Below is a list of the topics we touched.

1. A high-level summary of what happened

Which services and customers were affected?

How long was the issue?

  • The issue was from 1/5/2019 to 1/7/2019
  • Included at least 15 double spend transactions and at least ETC 219,500 stolen
  • Coinbase discovered reorg on block #7245623
  • January 04, 2019 Beijing time — block #7249343 — *potentially ongoing*

Who was involved in the response?

  • Roy Zou ETC Consortium
  • Coinness
  • IOHK
  • ETC Co-op
  • Donald McIntyre
  • ETC Labs

How did we ultimately fix the problem?

  • We have not
  • Recommend increase confirmations: We suggest 2,500 to 5,000 blocks to achieve the same guarantees as 1 to 2 Bitcoin blocks; and more if dealing with large transactions. Essentially waiting until the cost to mine blocks to reorg is greater than the cost of what you’ve received
  • Dissemination of accurate information
  • Research mitigation techniques

2. A root cause analysis

What were the origins of failure?

  • No root cause internally in the system.

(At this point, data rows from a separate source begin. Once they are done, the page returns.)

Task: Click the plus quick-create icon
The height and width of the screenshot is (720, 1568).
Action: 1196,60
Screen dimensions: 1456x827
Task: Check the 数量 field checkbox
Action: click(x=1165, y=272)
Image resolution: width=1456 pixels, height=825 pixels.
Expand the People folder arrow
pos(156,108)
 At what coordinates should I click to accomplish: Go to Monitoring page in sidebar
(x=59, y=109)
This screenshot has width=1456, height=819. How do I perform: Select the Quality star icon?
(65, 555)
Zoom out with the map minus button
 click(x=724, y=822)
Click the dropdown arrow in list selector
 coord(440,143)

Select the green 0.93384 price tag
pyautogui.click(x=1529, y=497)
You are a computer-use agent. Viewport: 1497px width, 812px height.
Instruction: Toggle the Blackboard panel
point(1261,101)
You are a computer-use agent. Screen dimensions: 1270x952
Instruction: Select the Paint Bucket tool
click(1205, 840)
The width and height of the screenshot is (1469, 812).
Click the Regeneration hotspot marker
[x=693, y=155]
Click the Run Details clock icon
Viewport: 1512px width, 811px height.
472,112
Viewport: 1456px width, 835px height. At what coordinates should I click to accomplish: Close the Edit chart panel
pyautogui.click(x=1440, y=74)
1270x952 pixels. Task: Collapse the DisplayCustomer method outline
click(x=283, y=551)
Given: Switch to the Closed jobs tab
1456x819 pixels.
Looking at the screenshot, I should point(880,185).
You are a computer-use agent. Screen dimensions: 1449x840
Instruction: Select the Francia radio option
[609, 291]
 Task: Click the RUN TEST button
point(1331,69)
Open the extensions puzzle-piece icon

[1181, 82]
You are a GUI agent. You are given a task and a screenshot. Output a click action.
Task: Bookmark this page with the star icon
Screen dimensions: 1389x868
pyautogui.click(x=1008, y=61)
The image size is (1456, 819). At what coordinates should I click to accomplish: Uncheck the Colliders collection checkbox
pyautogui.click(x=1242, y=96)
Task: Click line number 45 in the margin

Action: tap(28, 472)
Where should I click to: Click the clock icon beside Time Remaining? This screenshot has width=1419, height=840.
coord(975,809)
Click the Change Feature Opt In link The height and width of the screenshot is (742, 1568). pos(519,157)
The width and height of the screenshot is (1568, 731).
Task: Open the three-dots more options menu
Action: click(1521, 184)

External factors: ETC, as any PoW blockchain is vulnerable to a 51% attack by miners, who can initiate reorgs enabling double spend transaction
  • Malicious ‘bad actor’ miner
  • Insufficient hash rate given the number of confirmations users were typically waiting
  • In summary: ETC is still a relatively small PoW blockchain with a mining algorithm that is compatible with larger chains such as Ethereum so attackers can rent hash power on NiceHash to reorg the blockchain

Why do we think this happened?

  • We don’t know right now

3. Steps Taken to Diagnose, Assess, and Resolve

What actions were taken?

  • Check GasTracker, examine blocks, look at miner distribution
  • Blockscout reorg tracker
  • Mining info from
  • Coordinated analysis through ETC Communications and Social Media Channels (Discord, Twitter)
  • Analysis to confirm double spends — Coinbase &
  • Raising confirms — started in Discord, some then mentioned on Twitter

4. Learnings

What went well?

  • Community came together pretty fast in Discord
  • Shout out to GasTracker, Blockscout, and Etherhub! (they got hammered and never went down)
  • Coordination was handled well, Roy Zou was in contact with a security firm Slow Mist from the start
  • The ETC community didn’t try to minimize/downplay the situation
  • Tooling for detection are being conceived already
  • The network worked as designed and didn’t break
  • This post-mortem, our commitment to improvement

What didn’t go well?

  • No security alert nor contact information in the ETC community
  • No alert system — exchanges, miners, wallet operators and other stakeholders had no contact points to initiate alerts or receive feedback from the developers or community
  • Unable to quickly confirm victims of double spend
  • Blockscout reorg data was spotty
  • Retroactive security of the network, no preemptive systems exist
  • Echo’ing non facts and giving energy to conspiracy theories

5. Next Steps:

We wrote a list of options and priorities for the ETC community and developers to debate, write ECIPs if necessary, and implement over the near future:

  1. Create a monitoring and alert system for ETC so attacks may be seen faster to alert the ecosystem.
  2. Continue the recommendation for users and operators to use a significantly higher confirmation time, 2500 to 5000 depending on the type of transaction.
  3. Study the possibility of implementing deep-reorg-protection.
  4. ECIP1043: The purpose of this ECIP is to set a limit on the maximum size of the DAG to its initial state and no longer increase it on an epoch schedule.
  5. We will not apply any changes hastily without proper research and analysis and will continue to whether the storm.
  6. The above + wait for ETH to change to ProgPoW or PoS; making ETC the dominant chain in that PoW niche.
  7. Change PoW algo to be dominant in a new PoW niche and minimize NiceHash renting attacks.
  8. Two of the options under analysis are ProgPoW and Keccak256 (ECIP1049).
  9. We will not reorg the chain or revert the events on chain under any circumstance.

We communicated the above list to the community at large. See image below.

In following posts I will update the community of the steps above we are taking. Many other community members will be informing as well of the process.